(Work instructions):
a) In the passage below on a feminist foreign policy for South Asia, which things are Indian and Pakistani women said to care about in the same way? List all of them.
b) Extend the passage below on a feminist foreign policy for South Asia, picking up right after its final sentence.

(Document excerpt):
GS Mains Model Question & Answer: Do you agree there must
be a feminist foreign policy for South Asia ? Give your arguments.
Q. Do you agree there must be a
feminist foreign policy for South Asia ? Give your arguments. (12.5 Marks)
(General Studies Mains Paper I– Society : Role of women and women's
organization, population and associated issues, poverty and developmental
Model Answer :
Feminist Foreign Policy for South Asia
Not much distinguishes Indian and Pakistani women from each
other. We share similar genealogies, and labour under the same masculine
patriarchies. We care similarly about our children, our homes, our environments.
We are programmed to be peacemakers, each in our own small way and we weep
similarly for lives lost. We want literacy, empowerment, liberation from
hierarchies that keep us confined in spaces and prevent the full flowering of
our talents as capable, gifted, human beings.
This cannot be a relationship that has nuclear weapons at its
core. Neither can it just be about victimhood: Indians as victims of
cross-border terror or Pakistanis as victims of perceived Indian arrogance or
inflexibility. It is about our future, and whether we wish to sentence ourselves
to the nightmare we have made our own because win-win is not a concept we
understand. Through it all, there is the festering problem of Kashmir — Kashmir,
the incomparable, the Valley that embodies the crucible of our opacity and
rigidity (in both India and Pakistan), of sorrow, of alienation.
South Asian Commons
A feminist foreign policy would embrace the idea of a South
Asian Commons; it would speak and act in favour not of ravishing disunities, but
of rationalising unities, of merging capacities to build, to develop, to link.

(Data listing):
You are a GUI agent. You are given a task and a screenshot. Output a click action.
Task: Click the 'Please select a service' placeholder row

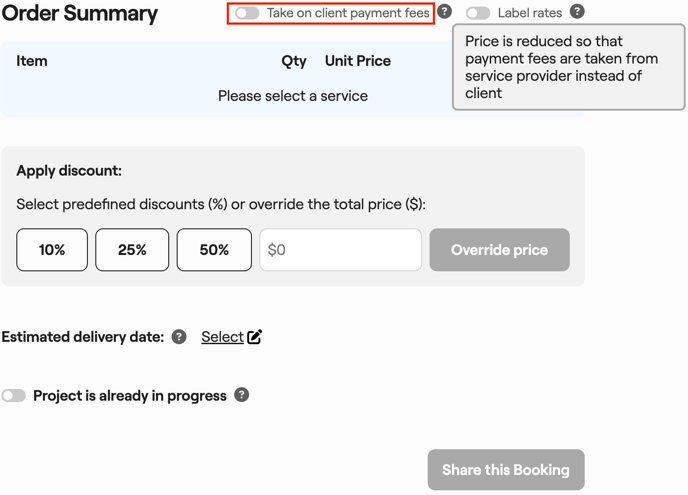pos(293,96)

--

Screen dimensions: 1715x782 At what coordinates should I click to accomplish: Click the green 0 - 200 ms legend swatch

(Task-by-task outputs):
a) Our children, our homes, our environments

b)
It would exercise vetoes to block war, not peace; it would emphasise the right
to food, the right to health, the right to knowledge and learning, the right to
reject the disconnects, the worn clichés and mental barriers that divide us. It
would weigh the interests of humanitarianism against the interests of power with
far greater precision and wisdom. It would say no to violence, against all, but
particularly crimes against women and children. It would reject the voices of
the far right and the far left. It would feel the true pulse of the unknown, the
marginalised, the excluded.
It would have a people-centred approach (on both sides of the
divide across the LoC) to healing the wounds in Kashmir. It would promote
business-to-business engagement, building the infrastructure for trade, removing
non-tariff barriers, facilitating commerce, understanding the economics of
proximity rather than promoting proximity as a peril. Rather, promote these
possibilities as assets that can alter the narrative of the past, and realise
the prospects of peace that have hitherto been so elusive. That is the killer
app that the India-Pakistan relationship must possess today.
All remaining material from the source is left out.